Which is what the messaging solution provides. You :net_kernel.monitor_nodes, and then receive do with a pattern to wait for the nodeup message.

mmyers · May 29, 2020, 11:32pm

Thanks for your feedback. I have a solution.

The problem I was seeing in my tests occurred when trying to send a message before the C node was listening.

    Elixir                        C node        
-------------      ------------------------------------
  Port.open()  --->   OS process starts running C node
                                    |
  Send message ---> (X) not ready, Epmd connection fails
                                    |
                     (ei_listen, ei_publish, ei_accept)
  Send message --->    Epmd connection to C node (OK)

Comments from @benwilson512 and @ityonemo made me think, “What if the C node initiated the connection back to the Elixir node, instead of the other way around?” And maybe that’s how they were thinking it worked (or should have worked) in the first place. The initial code was just from sample C node code found on online, where the C node published itself to Epmd and listened, waiting for Elixir nodes to connect, as diagrammed above.

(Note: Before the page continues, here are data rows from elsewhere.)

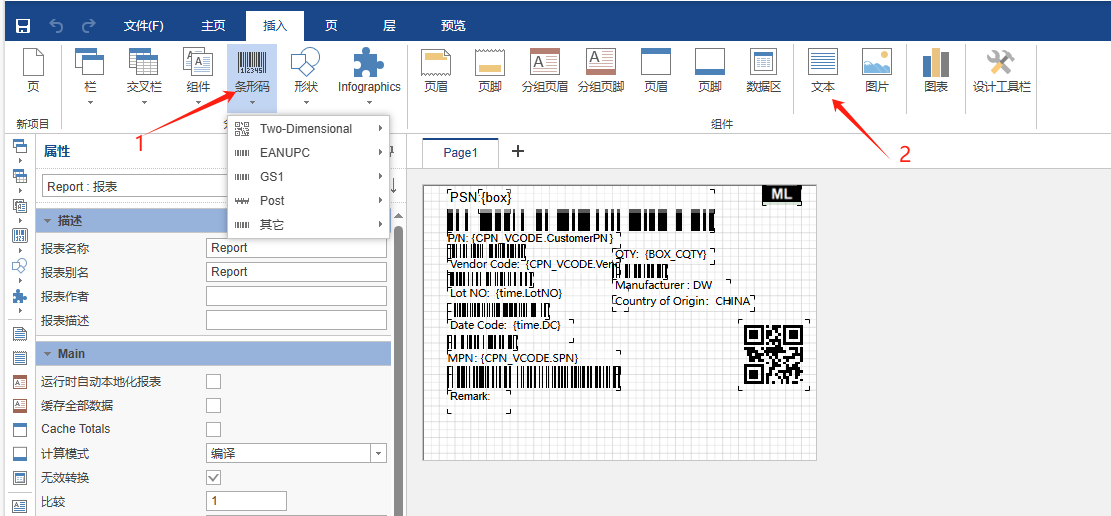Open the 计算模式 dropdown
Viewport: 1111px width, 516px height.
click(378, 453)
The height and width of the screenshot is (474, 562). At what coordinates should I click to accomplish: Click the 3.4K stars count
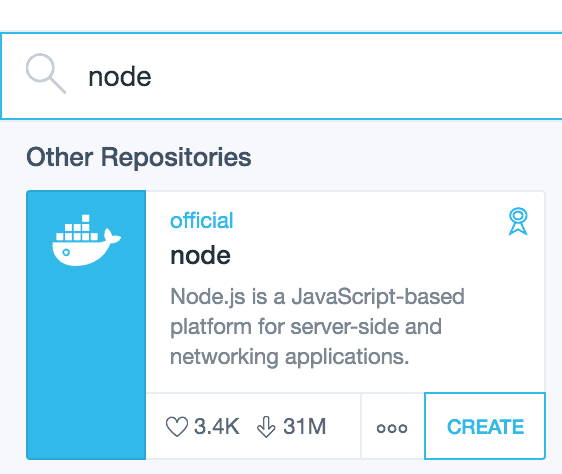click(x=217, y=427)

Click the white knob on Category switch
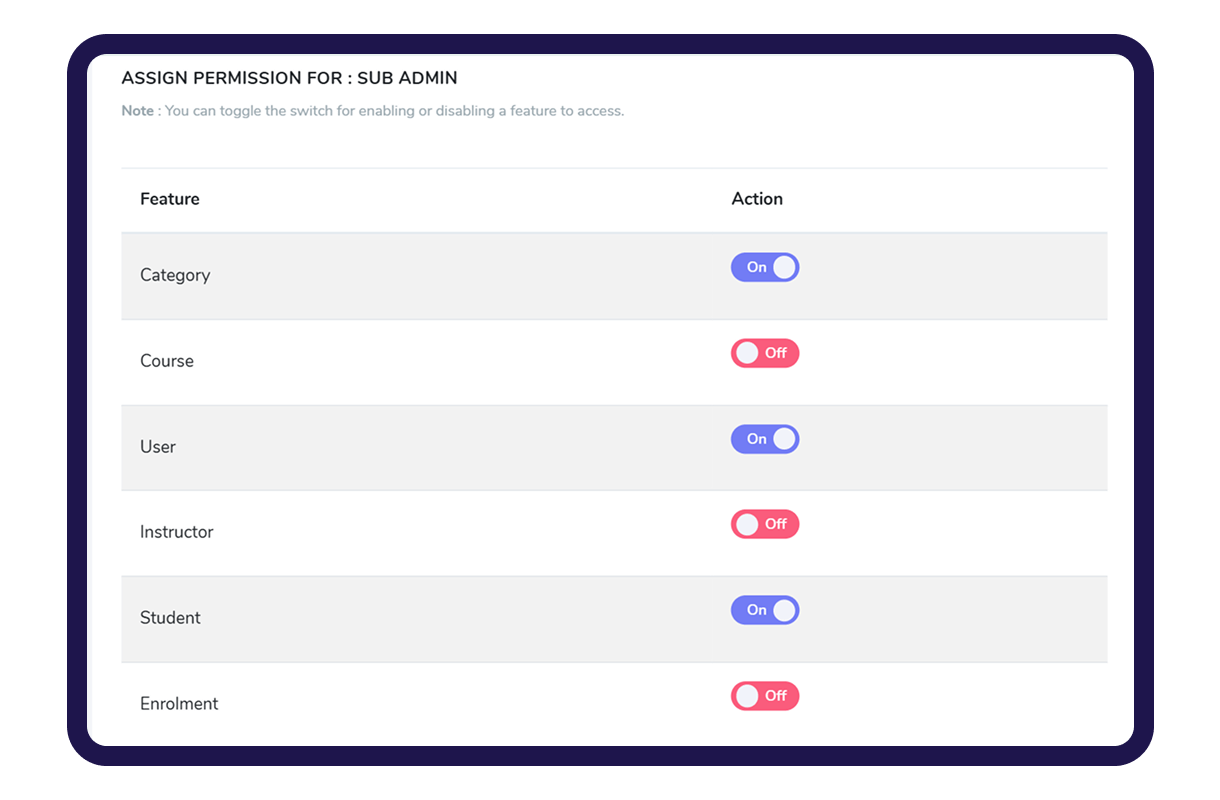[784, 267]
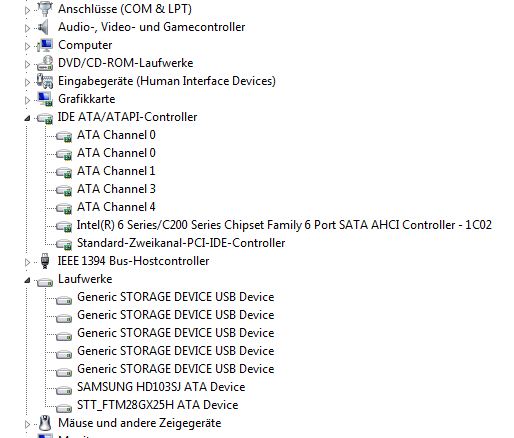Expand the IEEE 1394 Bus-Hostcontroller node

point(27,262)
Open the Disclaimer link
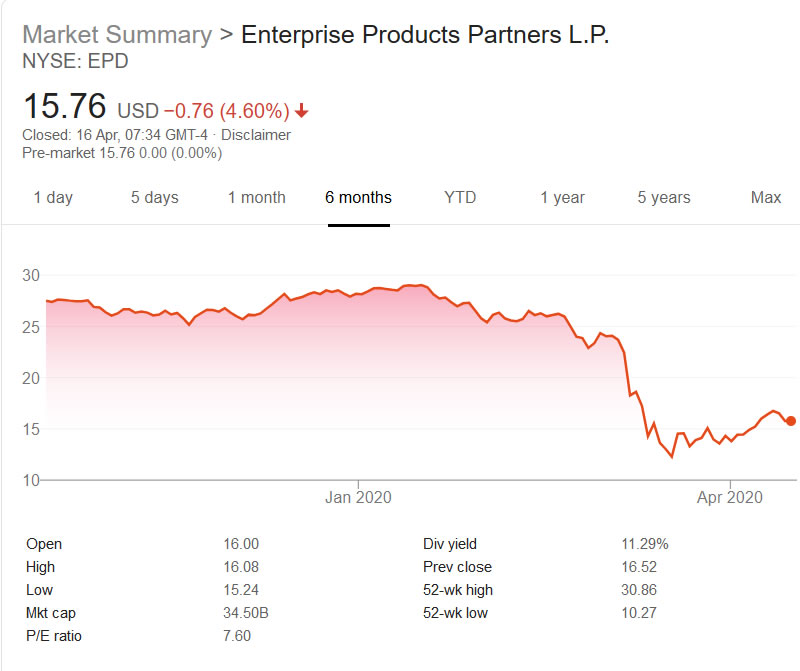Image resolution: width=800 pixels, height=671 pixels. [x=256, y=135]
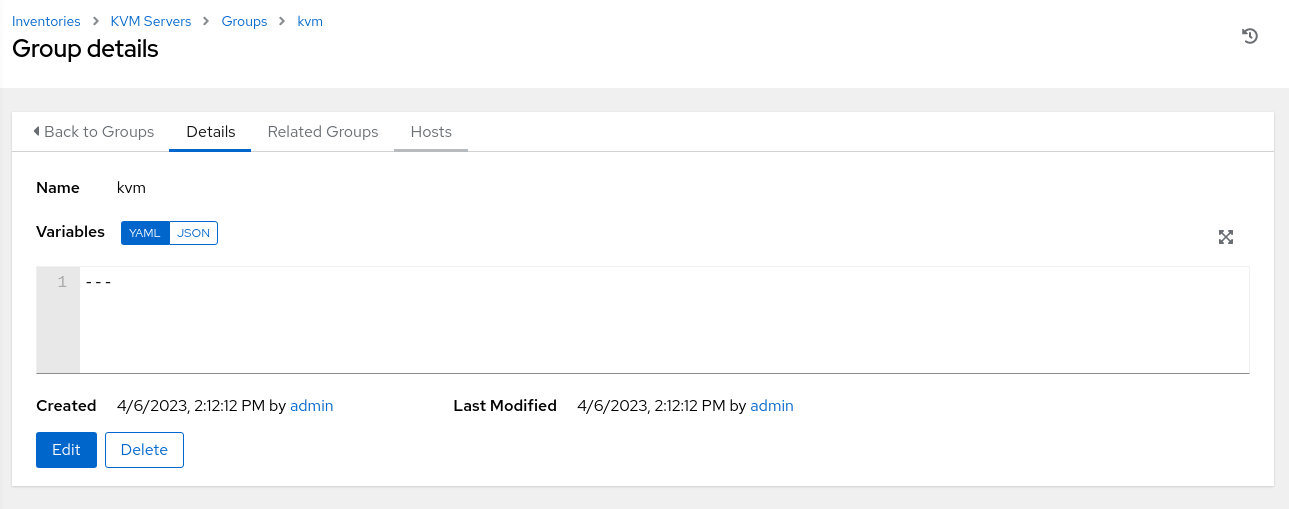This screenshot has height=509, width=1289.
Task: Open the Related Groups tab
Action: (323, 132)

So I changed the C node to initiate the node connection, rather than just waiting for a connection:

    Elixir                     C node
--------------      --------------------------------
Port.open()    ---> OS process starts running C node
                                 |
connected (OK) <---        ei_connect()

And after I remembered that C nodes are hidden, and used :net_kernel.monitor_nodes(true, node_type: :hidden), then I did get a :nodeup message!

This also simplified the code on the C node side, I can just call ei_connect, and don’t have to use ei_listen, ei_publish and ei_accept.

ityonemo · May 30, 2020, 12:18am

shoot! I should have been more specific and reminded you that C nodes are hidden.